The highlight of the bout was Boetsch’s throw that put David Heath on his head and resulted in the eventual finish of the fight.
Discussing the throw, Boetsch explained, “It was more-or-less wrestling and pummeled an under hook in there and had kind of like a collar tie, which is also a wrestling technique, locked up on his head there and I threw him. It wasn’t really a Judo hip toss. I didn’t really get my hips into it. It was more of just an upper body almost like football spiking action.”
“I was a bit surprised when he went down that hard and didn’t catch himself. When I did see his head bounce off the mat I knew he was in a lot of trouble. When I jumped on him and started hitting him I felt he was out right away. At that point I was just waiting for referee Herb Dean to jump in there and stop the fight.”

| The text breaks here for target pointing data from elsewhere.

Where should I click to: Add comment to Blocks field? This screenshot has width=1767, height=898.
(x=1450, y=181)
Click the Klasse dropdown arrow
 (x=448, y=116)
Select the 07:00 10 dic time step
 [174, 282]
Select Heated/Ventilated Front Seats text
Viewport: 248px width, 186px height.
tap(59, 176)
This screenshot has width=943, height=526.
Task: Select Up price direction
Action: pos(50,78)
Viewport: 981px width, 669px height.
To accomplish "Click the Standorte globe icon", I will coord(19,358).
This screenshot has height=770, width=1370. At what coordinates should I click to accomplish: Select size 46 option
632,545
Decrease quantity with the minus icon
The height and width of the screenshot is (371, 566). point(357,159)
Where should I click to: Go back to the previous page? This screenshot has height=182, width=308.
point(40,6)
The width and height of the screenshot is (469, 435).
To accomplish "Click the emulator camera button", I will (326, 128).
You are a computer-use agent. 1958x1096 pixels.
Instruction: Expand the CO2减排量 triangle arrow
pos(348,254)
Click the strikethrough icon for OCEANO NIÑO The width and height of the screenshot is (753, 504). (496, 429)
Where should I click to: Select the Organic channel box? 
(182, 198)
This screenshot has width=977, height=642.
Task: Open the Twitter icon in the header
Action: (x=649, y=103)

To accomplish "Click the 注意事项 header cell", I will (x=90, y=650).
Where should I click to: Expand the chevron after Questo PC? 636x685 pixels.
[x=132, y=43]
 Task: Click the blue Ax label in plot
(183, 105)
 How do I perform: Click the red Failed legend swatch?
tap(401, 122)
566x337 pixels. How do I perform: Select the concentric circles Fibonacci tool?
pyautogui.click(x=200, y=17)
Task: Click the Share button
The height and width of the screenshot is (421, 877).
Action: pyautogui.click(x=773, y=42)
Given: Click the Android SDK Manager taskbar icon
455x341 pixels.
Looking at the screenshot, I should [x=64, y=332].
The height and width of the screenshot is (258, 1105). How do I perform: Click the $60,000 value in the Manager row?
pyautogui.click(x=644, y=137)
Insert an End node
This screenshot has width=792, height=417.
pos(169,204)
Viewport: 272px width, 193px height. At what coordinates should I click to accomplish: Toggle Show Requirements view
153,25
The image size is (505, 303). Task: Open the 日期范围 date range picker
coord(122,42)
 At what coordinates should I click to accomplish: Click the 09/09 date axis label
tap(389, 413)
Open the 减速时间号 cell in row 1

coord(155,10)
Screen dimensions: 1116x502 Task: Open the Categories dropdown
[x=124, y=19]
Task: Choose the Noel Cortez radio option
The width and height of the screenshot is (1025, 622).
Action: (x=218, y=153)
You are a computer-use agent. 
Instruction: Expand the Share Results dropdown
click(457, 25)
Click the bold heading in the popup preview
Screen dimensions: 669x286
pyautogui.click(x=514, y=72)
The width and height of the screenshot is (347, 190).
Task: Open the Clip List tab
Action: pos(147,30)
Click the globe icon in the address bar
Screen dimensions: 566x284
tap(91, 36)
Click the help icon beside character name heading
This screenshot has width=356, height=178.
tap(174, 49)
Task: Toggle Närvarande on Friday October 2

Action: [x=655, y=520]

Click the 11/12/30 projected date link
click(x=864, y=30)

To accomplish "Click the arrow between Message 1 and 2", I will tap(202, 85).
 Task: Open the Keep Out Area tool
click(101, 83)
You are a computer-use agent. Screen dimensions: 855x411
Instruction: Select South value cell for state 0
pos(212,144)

With such an impressive debut, Boetsch feels he’ll be brought back to the UFC, but nothing has been signed. He stated, “I didn’t sign anything, so it was a one fight and we’ll see kind of deal. I think I left them with a good enough impression that I’ll be back in there, but nothing is official just yet,”
“They made it clear that they were impressed. They were happy that I took the fight on late notice and that I showed up in shape and put on a good show. They said that was one of the reasons why they won’t bring a guy in on late notice because they can’t count on them putting on a good show. They were very pleased with everything that I did and the fan response has been great as well.”
He added, “Looking back on it, that was the perfect fight. It just worked out well all the way around.”